• [Perintah 1]
Ringkaslah teks tentang hubungan majikan dan karyawan menurut syariat Islam dalam dua kalimat.
• [Perintah 2]
Lanjutkan teks tentang hubungan majikan dan karyawan menurut syariat Islam, mulai setelah kalimat terakhirnya.

• [Teks Sumber]
■ ■ ■

Memahami adanya perbedaan semangat yang rentang menimbulkan masalah semacam ini, jauh-jauh hari syariat Islam mengajarkan kiat manjur guna menjamin hubungan kedua belah pihak dapat berjalan harmonis. Hubungan antara majikan dan karyawan secara syariat diatur oleh beberapa dalil di antaranya sabda Nabi Shallallahu alaihi wa sallam: “Seluruh kaum Muslimin berkewajiban memenuhi persyaratan yang telah mereka sepakati, kecuali persyaratan yang melanggar syariat sehingga mengharamkan yang halal atau menghalalkan yang haram.” (HR. Abu Dawud dan At-Tirmizi)

Kesepakatan kerja antara majikan dan karyawan adalah pedoman kuat yang mengatur hak dan kewajiban masing-masing. Apa pun yang telah disepakati dan dituangkan dalam nota kesepakatan kerja, maka wajib diindahkan oleh keduanya. Dan hadis di atas menjelaskan bahwa setiap akad wajib dipenuhi, asalkan memenuhi dua ketentuan berikut: Pertama, disepakati oleh kedua belah pihak dengan penuh kesadaran dan tanpa ada paksaan. Kedua, tidak melanggar syariat. Akad semacam inilah yang Allah maksudkan pada firmannya, yang artinya: “Wahai orang-orang yang beriman, penuhilah seluruh jenis akad.” (QS. Al-Maidah: 1)

■ ■ ■

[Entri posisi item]
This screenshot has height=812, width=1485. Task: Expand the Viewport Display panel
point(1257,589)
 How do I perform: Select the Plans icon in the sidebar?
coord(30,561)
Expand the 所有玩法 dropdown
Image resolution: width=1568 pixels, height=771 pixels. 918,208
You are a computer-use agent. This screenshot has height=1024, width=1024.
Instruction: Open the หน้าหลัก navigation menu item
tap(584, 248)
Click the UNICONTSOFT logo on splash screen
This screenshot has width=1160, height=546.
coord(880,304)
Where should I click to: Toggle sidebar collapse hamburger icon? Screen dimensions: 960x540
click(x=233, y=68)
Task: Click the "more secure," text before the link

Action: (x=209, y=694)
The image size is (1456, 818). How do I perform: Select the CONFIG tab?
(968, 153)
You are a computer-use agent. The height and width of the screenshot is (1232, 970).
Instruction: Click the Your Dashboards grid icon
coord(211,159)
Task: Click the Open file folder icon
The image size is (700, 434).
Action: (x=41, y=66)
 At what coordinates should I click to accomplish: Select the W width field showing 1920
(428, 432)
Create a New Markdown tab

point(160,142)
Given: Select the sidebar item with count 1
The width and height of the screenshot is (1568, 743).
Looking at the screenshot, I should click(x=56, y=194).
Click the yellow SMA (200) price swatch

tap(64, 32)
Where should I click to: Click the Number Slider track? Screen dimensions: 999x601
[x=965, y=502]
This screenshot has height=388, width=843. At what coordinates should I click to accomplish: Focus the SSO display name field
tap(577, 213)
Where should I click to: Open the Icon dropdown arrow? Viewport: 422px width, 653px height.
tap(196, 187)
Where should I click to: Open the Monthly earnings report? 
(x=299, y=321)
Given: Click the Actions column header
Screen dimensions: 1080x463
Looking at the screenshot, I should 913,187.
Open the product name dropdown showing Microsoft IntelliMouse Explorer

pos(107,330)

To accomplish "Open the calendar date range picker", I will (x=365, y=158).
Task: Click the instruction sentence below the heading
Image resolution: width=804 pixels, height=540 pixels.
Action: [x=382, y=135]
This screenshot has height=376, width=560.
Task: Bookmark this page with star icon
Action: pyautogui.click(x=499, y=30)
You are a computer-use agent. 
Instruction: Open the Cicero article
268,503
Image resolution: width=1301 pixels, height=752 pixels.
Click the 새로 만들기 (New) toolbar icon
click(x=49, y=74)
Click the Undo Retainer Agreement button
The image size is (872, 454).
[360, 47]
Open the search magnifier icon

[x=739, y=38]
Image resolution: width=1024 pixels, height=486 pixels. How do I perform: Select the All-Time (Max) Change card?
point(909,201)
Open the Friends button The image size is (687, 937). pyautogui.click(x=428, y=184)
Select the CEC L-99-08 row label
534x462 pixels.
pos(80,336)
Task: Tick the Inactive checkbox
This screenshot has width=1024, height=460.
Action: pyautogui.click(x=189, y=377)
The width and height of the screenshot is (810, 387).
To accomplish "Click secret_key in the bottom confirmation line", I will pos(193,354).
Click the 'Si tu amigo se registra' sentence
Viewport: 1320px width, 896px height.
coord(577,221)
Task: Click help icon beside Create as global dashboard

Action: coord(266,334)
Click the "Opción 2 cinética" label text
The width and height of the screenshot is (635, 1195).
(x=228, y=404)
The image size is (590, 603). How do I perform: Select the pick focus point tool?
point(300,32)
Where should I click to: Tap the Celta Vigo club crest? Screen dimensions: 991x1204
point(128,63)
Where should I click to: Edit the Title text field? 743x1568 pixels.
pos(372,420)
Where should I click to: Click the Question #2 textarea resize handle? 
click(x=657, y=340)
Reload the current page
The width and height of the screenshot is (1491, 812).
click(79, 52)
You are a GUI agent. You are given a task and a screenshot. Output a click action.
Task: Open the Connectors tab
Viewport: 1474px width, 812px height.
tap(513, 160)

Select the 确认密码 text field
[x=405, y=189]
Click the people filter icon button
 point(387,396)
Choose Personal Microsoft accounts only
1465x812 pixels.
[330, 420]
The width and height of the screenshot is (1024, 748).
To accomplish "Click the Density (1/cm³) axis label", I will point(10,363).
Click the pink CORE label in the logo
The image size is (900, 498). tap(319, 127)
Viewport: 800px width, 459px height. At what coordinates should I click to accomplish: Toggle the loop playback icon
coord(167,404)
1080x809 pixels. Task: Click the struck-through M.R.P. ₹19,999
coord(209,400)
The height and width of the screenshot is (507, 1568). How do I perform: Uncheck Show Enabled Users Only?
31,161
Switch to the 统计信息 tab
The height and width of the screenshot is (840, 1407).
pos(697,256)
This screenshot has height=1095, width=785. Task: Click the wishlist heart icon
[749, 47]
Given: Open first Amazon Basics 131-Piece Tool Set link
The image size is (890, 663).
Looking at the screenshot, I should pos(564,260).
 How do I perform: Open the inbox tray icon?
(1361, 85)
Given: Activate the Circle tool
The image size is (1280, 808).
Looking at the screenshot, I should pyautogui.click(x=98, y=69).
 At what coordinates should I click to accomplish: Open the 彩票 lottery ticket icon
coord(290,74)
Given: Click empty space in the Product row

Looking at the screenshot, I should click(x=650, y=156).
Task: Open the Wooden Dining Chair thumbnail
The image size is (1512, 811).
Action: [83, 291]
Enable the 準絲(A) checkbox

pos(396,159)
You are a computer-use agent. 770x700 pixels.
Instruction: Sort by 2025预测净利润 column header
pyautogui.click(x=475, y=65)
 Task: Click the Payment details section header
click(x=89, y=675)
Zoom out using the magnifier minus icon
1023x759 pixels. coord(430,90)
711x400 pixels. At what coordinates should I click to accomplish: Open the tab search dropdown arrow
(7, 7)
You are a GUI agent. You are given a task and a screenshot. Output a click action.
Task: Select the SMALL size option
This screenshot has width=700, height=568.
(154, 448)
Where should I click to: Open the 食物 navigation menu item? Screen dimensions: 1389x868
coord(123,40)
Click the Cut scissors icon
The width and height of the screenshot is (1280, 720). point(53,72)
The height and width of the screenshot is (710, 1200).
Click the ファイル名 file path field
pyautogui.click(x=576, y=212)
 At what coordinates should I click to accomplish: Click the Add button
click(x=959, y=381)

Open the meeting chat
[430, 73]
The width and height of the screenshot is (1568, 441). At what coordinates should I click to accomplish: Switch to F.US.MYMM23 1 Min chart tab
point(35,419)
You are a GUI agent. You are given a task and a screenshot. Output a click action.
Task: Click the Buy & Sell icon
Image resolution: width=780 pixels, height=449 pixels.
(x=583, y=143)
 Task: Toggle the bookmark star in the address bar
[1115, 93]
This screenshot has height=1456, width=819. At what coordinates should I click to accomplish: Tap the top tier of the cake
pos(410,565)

■ ■ ■

• [Jawaban 1]
Syariat Islam mengatur hubungan majikan dan karyawan agar berjalan harmonis, antara lain melalui hadis bahwa kaum Muslimin wajib memenuhi persyaratan yang mereka sepakati, kecuali yang melanggar syariat. Kesepakatan kerja menjadi pedoman hak dan kewajiban kedua pihak dan wajib dipenuhi selama disepakati dengan sadar tanpa paksaan serta tidak melanggar syariat.

• [Jawaban 2]
Bila kedua ketentuan ini telah terpenuhi, maka masing-masing secara hukum syariat harus patuh memenuhi setiap poin kesepakatan di antara keduanya. Berbagai pertimbangan dan alasan yang tidak tertuang pada kontrak kerja sudah sepantasnya dikesampingkan. Kisah berikut sepantasnya menjadi inspirasi Anda dalam menjalankan kontrak kerja Anda.

Sahabat Abu Humaid As-Sa’idy mengisahkan, bahwa suatu hari Rasulullah Shallallahu ‘alaihi wa sallam menugaskan seorang lelaki dari kabilah Al-Azed untuk memungut zakat. Ketika ia telah kembali, ia segera membuat laporan zakat yang berhasil ia pungut. Ia berkata: ini zakat yang berhasil aku kumpulkan, aku serahkan kepadamu, dan ini adalah hadiah yang aku dapatkan.

Mendengar ucapan petugas tersebut, Rasulullah Shallallahu ‘alaihi wa sallam bersabda: “Bila pengakuanmu memang benar-benar jujur, mengapa engkau tidak memilih berdiam diri saja di rumah ayah dan ibumu, agar engkau tahu apakah ada hadiah yang datang kepadamu.”

Selanjutnya beliau segera berkhutbah menyampaikan penjelasan kepada para sahabat. Dan di antara yang beliau sabdakan: “Barangsiapa dari kalian yang aku tugasi untuk menjalankan suatu tugas, maka hendaknya ia menyerahkan semua hal yang ia peroleh, sedikit atau pun banyak. Dan apa pun upah/imbalan yang diberikan kepadanya, silakan ia menerimanya, dan apa pun yang dilarang maka hendaknya ia menahan diri.” (HR. Muslim)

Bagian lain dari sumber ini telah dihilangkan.